A report by Fitch Ratings put China's department store outlook in 2014 as "negative" despite an anticipated mild acceleration in sales growth, as stiff competition and customers drawn to other sales channels will continue to challenge the sector's recovery.
2013 has been a challenging year for department store operators, with weaker-than-expected revenue growth compounded by higher operating expenses, which hurt earnings of most operators and pushed back deleveraging.
But department store operators have been actively repositioning themselves, redirecting their expansion to shopping mall formats, enhancing product mixes, reviewing store networks and rolling out e-commerce platforms.
"In general, operators with less mature store networks, strong regional market positions and bigger exposure to lower-tier cities will likely fare better over the next 12 to 18 months," said Michelle Leong, an analyst with Fitch Ratings.
Department stores' credit quality will continue to diverge over the next few years as rents rise and competition from Internet retailers and shopping malls increases, said Alan Gao, vice-president and senior analyst of Corporate Finance Group, Moody's Investors Service Hong Kong Ltd.
"Retailers that own a large percentage of their stores are better positioned to maintain their profitability, market share and funding access than those that lease their space. Furthermore, companies' expansion strategies and their ability to generate profits at new stores will also affect their credit quality," Gao said in a research note.
He added that fast-growing Internet retailers and a shopping mall construction boom are drawing traffic from department stores, particularly in large cities.
The total gross merchandise volume achieved by Tmall.com and Taobao Marketplace on Nov 11, or "Double Eleven", the world's largest shopping festival, hit a daily record 35.01 billion yuan ($5.75 billion), which topped the 19.1 billion yuan record made Nov 11, 2012, and the 5.3 billion yuan made Nov 11, 2011.
To stay competitive, department stores are shifting their focus to the mid- and high-end market segments, and increasing their service offerings and store sizes, according to Gao.
Alfred Zhou, general manager of GfK China, a market research agency, said department stores can thrive by offering a better shopping experience.
With convenience stores featuring handy services, and online shops advancing lower prices, department stores must excel in "on-site" feelings and "have it right now" values, said Zhou.
"If department stores remain as they are today, they may have a very low chance of surviving the huge impact of other sales channels," he said.
"Changes must be made.

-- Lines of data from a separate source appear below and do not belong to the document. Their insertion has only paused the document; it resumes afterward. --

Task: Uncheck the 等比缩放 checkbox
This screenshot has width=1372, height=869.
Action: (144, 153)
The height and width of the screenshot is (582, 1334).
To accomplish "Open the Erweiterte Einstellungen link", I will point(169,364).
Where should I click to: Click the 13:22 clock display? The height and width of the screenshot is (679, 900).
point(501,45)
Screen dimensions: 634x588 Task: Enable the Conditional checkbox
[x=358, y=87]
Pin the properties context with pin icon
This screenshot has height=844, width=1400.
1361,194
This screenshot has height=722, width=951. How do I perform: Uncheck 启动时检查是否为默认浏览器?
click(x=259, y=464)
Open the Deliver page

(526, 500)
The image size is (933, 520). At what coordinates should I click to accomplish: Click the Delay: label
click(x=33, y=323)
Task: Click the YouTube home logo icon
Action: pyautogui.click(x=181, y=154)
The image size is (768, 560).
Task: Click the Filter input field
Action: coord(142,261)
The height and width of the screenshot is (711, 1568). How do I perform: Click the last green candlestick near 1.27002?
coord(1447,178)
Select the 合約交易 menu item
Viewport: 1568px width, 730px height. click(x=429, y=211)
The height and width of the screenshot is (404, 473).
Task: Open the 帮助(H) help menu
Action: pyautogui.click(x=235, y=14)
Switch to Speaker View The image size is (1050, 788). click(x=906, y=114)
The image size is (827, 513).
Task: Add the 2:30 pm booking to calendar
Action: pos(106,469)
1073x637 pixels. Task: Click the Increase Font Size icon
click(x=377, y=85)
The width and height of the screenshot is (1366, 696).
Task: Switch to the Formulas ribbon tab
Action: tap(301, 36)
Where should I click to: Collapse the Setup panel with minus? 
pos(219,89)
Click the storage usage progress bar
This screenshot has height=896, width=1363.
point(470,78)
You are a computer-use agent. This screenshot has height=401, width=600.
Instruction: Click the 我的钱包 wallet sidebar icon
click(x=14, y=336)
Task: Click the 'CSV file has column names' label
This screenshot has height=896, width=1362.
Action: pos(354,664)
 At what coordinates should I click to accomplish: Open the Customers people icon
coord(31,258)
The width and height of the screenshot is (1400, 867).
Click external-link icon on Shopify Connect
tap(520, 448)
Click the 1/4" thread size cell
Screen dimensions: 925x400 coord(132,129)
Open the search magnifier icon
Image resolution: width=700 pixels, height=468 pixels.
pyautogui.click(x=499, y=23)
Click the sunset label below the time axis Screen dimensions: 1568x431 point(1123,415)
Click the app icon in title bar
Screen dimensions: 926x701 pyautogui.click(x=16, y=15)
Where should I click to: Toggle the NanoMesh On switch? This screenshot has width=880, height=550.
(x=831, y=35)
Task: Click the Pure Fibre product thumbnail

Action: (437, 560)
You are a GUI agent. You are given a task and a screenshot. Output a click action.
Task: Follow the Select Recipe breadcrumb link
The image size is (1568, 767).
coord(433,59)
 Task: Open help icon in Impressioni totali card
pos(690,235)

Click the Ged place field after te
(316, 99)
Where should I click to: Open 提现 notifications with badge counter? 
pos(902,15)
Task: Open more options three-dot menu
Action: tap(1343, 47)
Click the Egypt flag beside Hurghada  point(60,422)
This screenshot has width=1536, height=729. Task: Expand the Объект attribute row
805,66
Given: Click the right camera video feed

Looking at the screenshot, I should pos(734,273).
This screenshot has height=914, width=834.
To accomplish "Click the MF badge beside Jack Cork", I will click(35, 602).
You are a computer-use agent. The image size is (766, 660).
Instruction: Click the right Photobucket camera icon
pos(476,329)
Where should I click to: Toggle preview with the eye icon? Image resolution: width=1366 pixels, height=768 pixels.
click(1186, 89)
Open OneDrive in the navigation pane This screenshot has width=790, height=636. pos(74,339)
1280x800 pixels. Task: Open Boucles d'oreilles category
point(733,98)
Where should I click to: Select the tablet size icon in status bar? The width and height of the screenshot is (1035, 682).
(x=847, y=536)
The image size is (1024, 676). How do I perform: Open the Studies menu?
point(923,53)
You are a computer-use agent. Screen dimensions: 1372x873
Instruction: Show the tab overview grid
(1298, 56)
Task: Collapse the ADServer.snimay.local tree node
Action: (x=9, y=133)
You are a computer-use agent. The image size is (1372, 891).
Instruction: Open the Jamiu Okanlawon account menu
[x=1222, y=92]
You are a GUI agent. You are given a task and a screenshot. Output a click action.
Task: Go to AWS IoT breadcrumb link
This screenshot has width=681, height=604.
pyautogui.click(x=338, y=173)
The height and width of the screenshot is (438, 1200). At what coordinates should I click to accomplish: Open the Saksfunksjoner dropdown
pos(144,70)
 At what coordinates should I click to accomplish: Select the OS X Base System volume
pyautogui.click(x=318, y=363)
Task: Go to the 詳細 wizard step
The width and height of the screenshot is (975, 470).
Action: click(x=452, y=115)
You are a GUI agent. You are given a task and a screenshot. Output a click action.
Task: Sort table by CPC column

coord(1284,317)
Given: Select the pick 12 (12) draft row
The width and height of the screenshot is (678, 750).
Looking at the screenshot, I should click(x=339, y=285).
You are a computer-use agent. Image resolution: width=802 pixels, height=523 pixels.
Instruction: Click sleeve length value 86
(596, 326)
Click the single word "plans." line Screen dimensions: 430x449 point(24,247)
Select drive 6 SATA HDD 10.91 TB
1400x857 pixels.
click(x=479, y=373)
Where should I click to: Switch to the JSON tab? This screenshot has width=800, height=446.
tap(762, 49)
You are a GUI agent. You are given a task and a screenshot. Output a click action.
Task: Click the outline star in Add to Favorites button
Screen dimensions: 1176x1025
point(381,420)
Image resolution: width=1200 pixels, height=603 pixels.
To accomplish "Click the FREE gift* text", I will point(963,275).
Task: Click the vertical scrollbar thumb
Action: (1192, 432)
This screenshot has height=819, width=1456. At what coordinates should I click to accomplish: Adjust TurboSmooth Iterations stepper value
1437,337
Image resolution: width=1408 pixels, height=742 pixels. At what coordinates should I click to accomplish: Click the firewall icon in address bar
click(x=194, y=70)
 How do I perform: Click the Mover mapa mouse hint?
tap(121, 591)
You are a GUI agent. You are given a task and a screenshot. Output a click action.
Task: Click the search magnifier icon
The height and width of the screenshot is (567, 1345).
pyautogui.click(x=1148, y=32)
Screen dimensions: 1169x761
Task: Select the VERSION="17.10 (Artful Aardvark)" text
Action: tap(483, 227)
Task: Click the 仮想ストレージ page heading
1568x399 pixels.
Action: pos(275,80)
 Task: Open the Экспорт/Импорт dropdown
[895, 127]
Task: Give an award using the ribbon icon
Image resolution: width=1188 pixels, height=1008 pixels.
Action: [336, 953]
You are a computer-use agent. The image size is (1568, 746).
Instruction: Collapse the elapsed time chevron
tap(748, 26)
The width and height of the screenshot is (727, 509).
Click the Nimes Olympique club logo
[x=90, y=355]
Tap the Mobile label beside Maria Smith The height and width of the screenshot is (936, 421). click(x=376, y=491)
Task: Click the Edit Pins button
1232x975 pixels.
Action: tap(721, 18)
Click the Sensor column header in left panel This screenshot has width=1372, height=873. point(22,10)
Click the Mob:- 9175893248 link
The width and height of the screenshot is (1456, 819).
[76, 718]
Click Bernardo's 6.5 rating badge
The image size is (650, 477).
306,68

Department stores need to have themes, move to become high-end and luxurious shopping spaces, and provide something that can't be found anywhere else, something people can't achieve by clicking a mouse or touching the screen of a smartphone," Zhou added.
Zhang Chunjie, a 32-year-old Shanghai resident, said department stores with prestigious locations and high service qualities are still attractive.
"Shopping online may help people save money, but some transactions can only be completed in brick-and-mortar stores, and preferably a nice department store. You can have a late lunch in a restaurant, get your hair done, buy some books and do grocery shopping within the same afternoon in the same department store, but you cannot do all these by shopping online," said Zhang.